To answer the question: any sort of drill bit or end-mill won't be the right thing here, they will end up cutting oversized and you won't be able to press the bearings in.  Use a boring bar in a lathe to get the bottom flag, but most importantly, get the OD of the hole correct.


----------



## Martin W (Jun 30, 2021)

Hi Dan
i don’t think you could have the accuracy if it I’d drilled. Dave is saying bore it with a boring bar in the lathe.
Cheers
Martin

Sorry Eric was faster typing. Lol


----------



## riversidedan (Jun 30, 2021)

ok I get it, no drill, boring bar only which I do have just hope its small enuff............below is the project with the bolt going thru the part that rides on the bearings at both ends


----------



## T Bredehoft (Jun 30, 2021)

Martin's got it. Bearings don't fit well in drilled holes. The hole is too large or too small, the depth can'[t be closely monitored. Drill it .030 undersize and bore it to size, light drive fit on the bearing.  .030 will give a shoulder to seat against.


----------



## T Bredehoft (Jun 30, 2021)

Use a 3/16 HSS sq tool, grind away all (on one end) except the boring bar that's hiding inside.


----------



## pacifica (Jun 30, 2021)

riversidedan said:


> ok I get it, no drill, boring bar only which I do have just hope its small enuff............below is the project with the bolt going thru the part that rides on the bearings at both ends


If possible it would be preferable to have the bearings riding on a smooth rod not the crest of the threads.Means you would prolly have to fabricate the rod.


----------



## markba633csi (Jun 30, 2021)

You are certainly welcome to use an endmill as a boring bar, I do it all the time.  Just use one flute as a cutting edge. You'll need to figure out a way to mount it in your toolpost tho
-Mark


----------



## homebrewed (Jun 30, 2021)

markba633csi said:


> You are certainly welcome to use an endmill as a boring bar, I do it all the time.  Just use one flute as a cutting edge. You'll need to figure out a way to mount it in your toolpost tho
> -Mark


I've used that approach for boring relatively small holes in softer materials like aluminum and brass.  It works quite well.  I haven't tried it on steel, a little worried about the relatively sharp cutting point -- but it looks like it's worked OK for you.  Good to know!

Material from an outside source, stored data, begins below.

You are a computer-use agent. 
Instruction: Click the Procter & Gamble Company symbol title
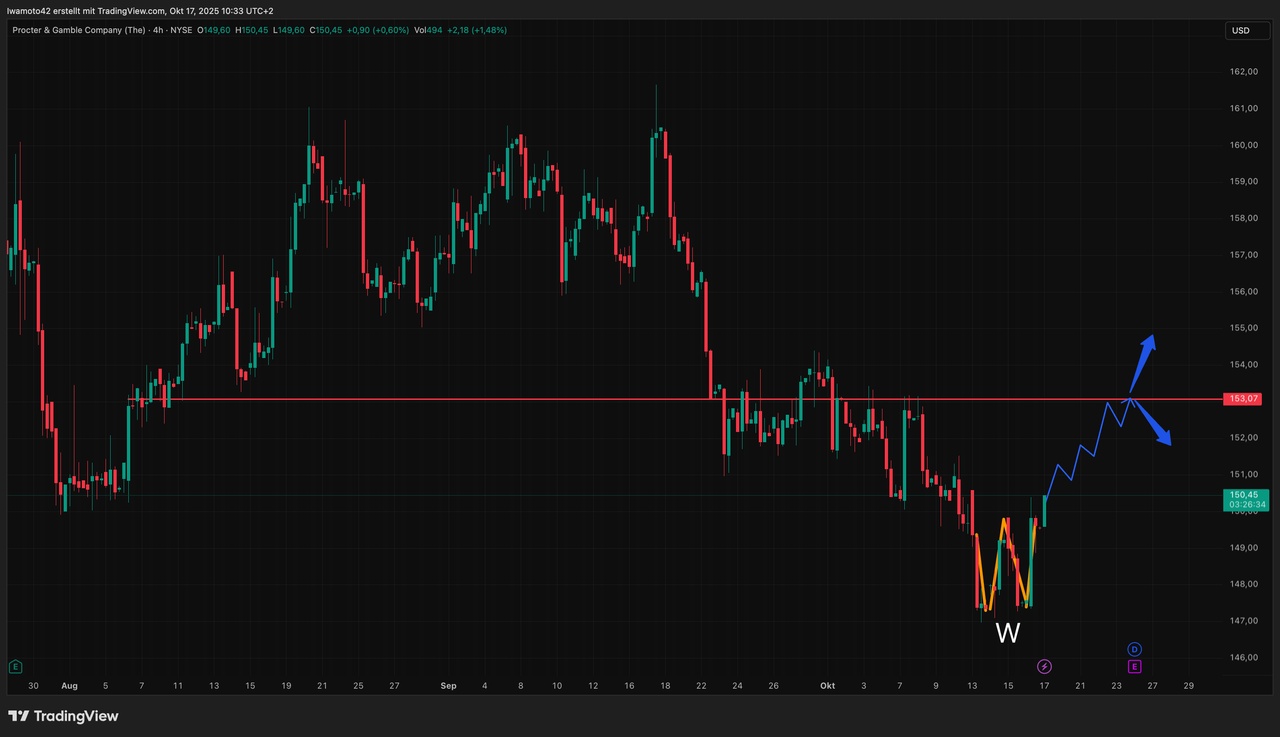(78, 30)
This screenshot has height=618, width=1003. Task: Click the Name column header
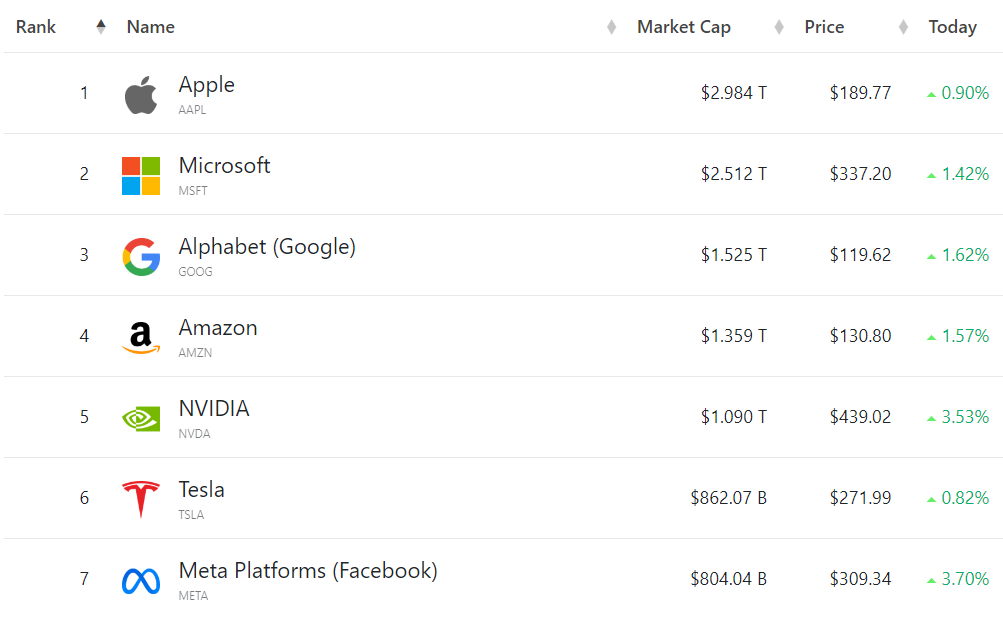click(x=151, y=27)
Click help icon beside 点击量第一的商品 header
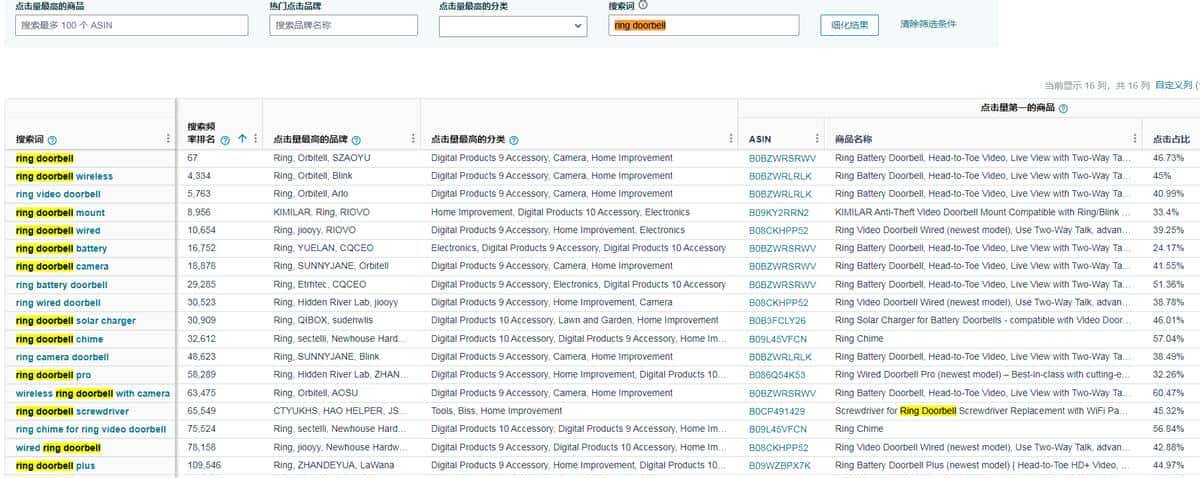The width and height of the screenshot is (1200, 478). click(x=1063, y=108)
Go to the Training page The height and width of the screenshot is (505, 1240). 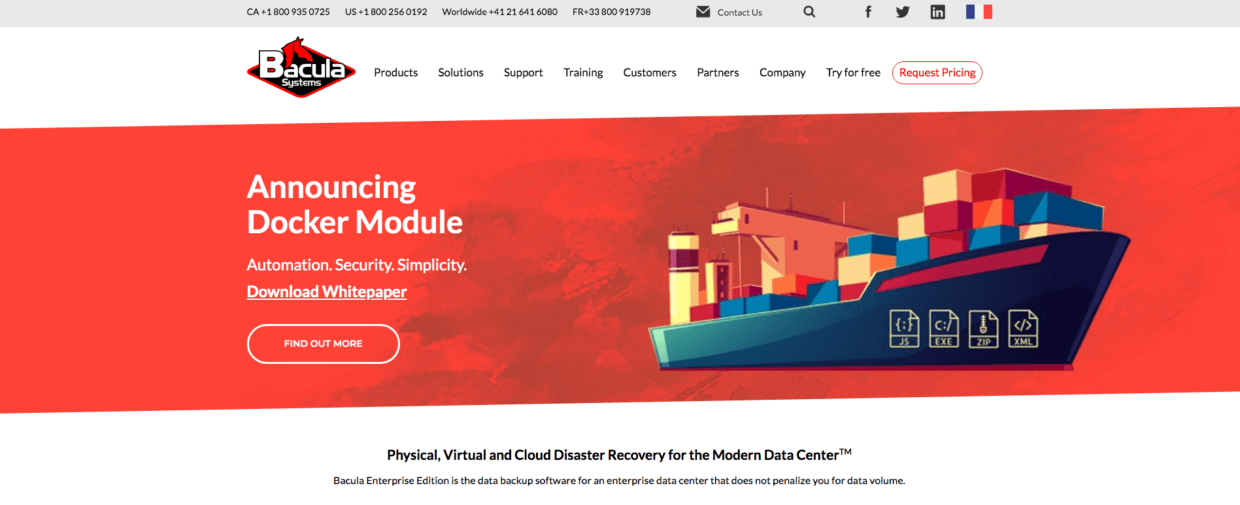pos(583,73)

I have HSS end mills of varying diameters with a 3/8" shank that fit in my boring bar holder, makes it easy.  When I do this I'm usually boring out through-holes so I rotate the holder a few degrees to get a little relief behind the cutting tip.  If you need a flat-bottomed pocket the end mill needs to be parallel to the spindle axis.


----------



## markba633csi (Jun 30, 2021)

Yes soft metals only, or light cuts in steel.  The one flute will wear faster of course
I have done the same trick with the lip of a twist drill in a pinch


----------